888-448-5451 [email protected]

2022 Audit Plan Hot Spots

For business executives

The pandemic brought about a lot of changes for businesses that executives were not expecting, in any way shape or form.  No one could have prepared for what came because that is how unexpected it was for the whole world, but everyone did their best. Now that post-pandemic aspects are settling in (so to speak), plans for 2022 begin to take place and audit hot spots are on the agenda. 

For business executives who want to start taking a look at the top items you want to plan for in 2022, we have Gartner’s 12 item list.


2022 audit plan hot spots


  • Ransomware
  • Data and analytics governance
  • Digital business transformation
  • IT governance
  • Third parties
  • Business continuity (BC) and organizational resilience
  • Environmental, social and governance (ESG)
  • Supply chain
  • Strategy execution
  • Workforce management
  • Retention and recruitment
  • Economic uncertainty


As you can note, ransomware tops the list for 2022 audit plan hot spots.  We recently posted on NCX Group’s YouTube channel the SonicWall finding that ransomware increased 151% in the first half of 2021, so it is not surprising to see this cyber risks as number one out of twelve items to prepare for.

When you note the long-term affects of the pandemic and the increase in ransomware, it’s evident why the other key areas for audit planning involve societal expectations such as ESG risks and BC and organizational resilience. 

If you are offline, you are not conducting business. 

If you are offline, you can’t reach your customers or employees.

If you are offline, you won’t make it economically speaking in 2022.

If you are offline, you are that: ‘OFF’ ‘LINE’.

In today’s world, where lockdowns are still being discussed, this means you are not connected to anyone or anything if you are offline.  You can’t reach clients, employees, providers, partners, any of your data, and so forth. 
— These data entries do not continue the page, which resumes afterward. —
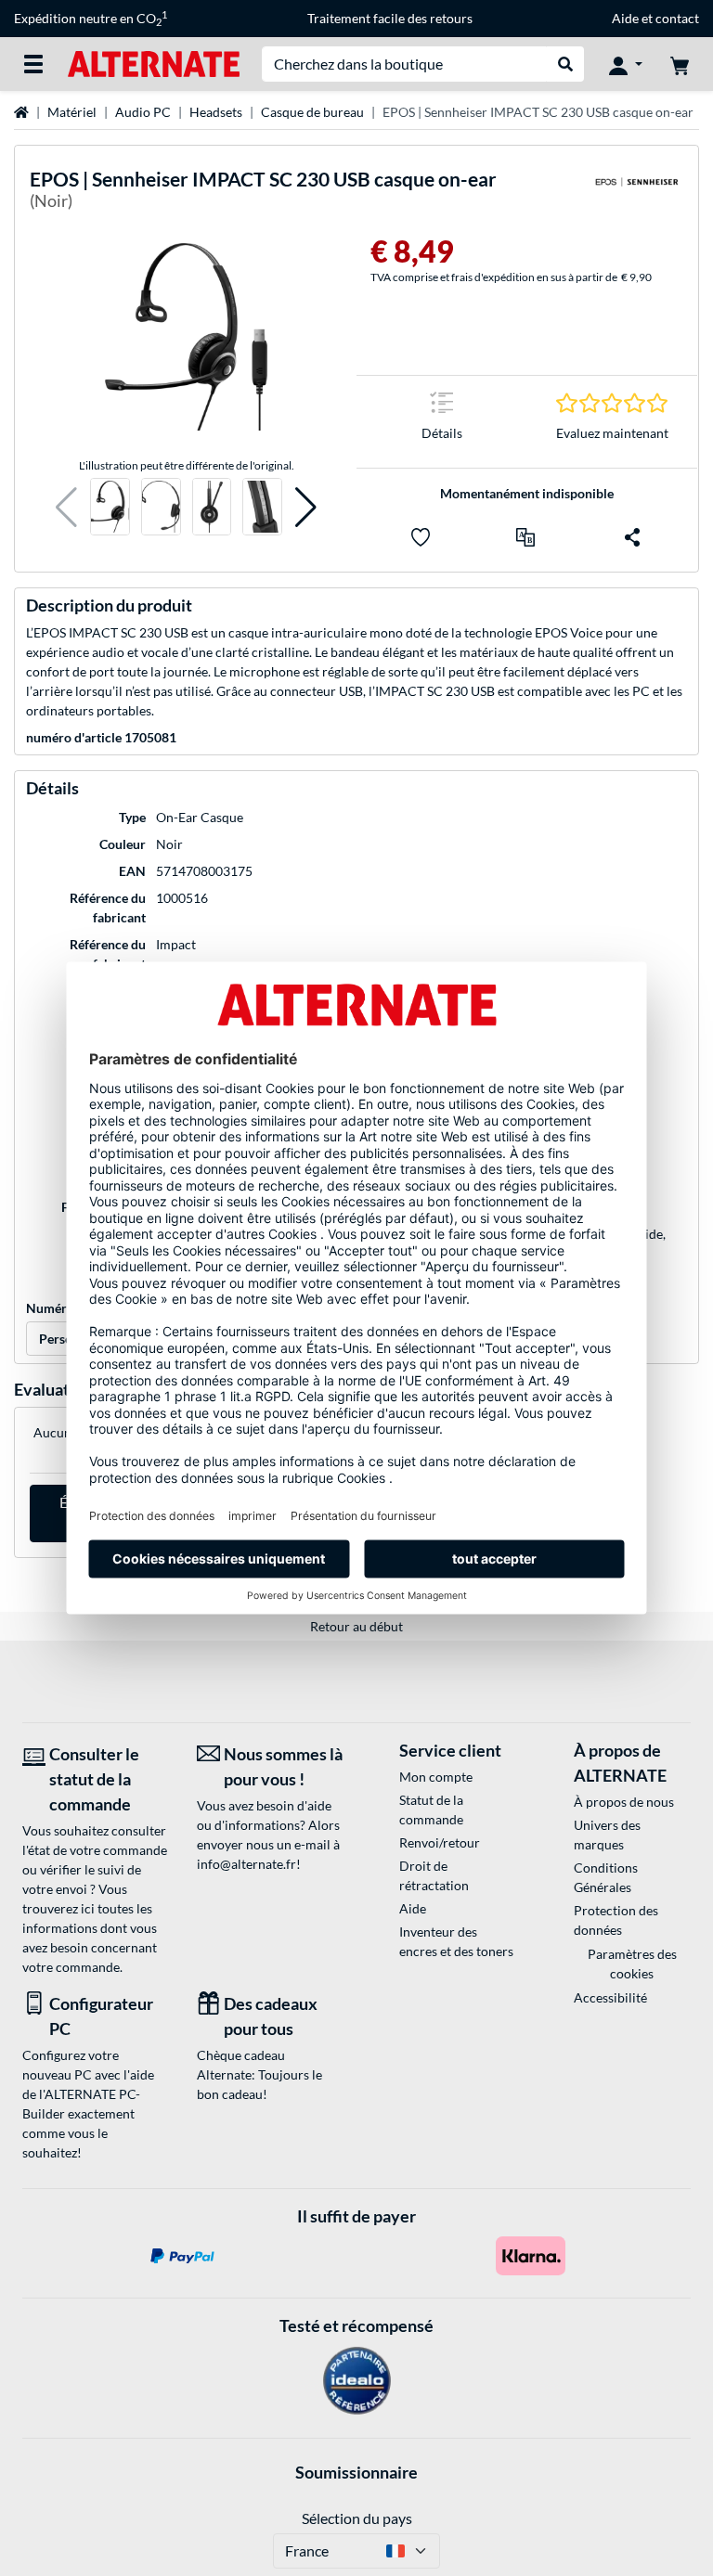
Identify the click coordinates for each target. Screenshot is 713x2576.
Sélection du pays (357, 2518)
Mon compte (436, 1776)
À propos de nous (624, 1802)
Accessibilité (610, 1997)
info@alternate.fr (246, 1864)
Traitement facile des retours (390, 18)
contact (677, 18)
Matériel (72, 112)
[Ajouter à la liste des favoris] (420, 537)
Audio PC (143, 112)
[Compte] (625, 64)
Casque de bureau (312, 112)
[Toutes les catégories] (33, 64)
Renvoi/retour (439, 1842)
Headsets (215, 112)
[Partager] (632, 537)
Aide (625, 18)
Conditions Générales (606, 1877)
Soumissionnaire (356, 2472)
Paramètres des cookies (632, 1963)
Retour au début (356, 1626)
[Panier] (679, 64)
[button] (66, 507)
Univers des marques (607, 1834)
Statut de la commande (431, 1809)
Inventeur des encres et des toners (456, 1941)
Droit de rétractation (434, 1875)
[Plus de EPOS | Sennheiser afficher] (636, 193)
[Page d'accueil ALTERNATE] (154, 62)
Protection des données (616, 1920)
All that a business does is ONLINE now and those who are not embracing the online world are failing and closing up shop.

The caps are being used to make a point that business executives have been questioning since cybersecurity became a “thing”:  Why would a hacker, attack my business? What do I have that they would want?  We’re not a big business or someone famous or anything “special”?

The answer to the question, our CEO Mike Fitzpatrick, gives a very simple and straightforward answer to it every time it is asked: Your business data is what you have, and it is what they want. 

Whether a business fails or succeeds is not of a cyber criminal’s concern.

Gartner’s report goes on to explore how ransomware attacks have become prevalent and more complex, which is why they have become the focus for the C-Suite, boards, and management.

Due to the hybrid workforce and work environment post-pandemic, digital and IT risks have grown exponentially.  This is why you see data and analytics and IT governance as part of the audit plan hot spots.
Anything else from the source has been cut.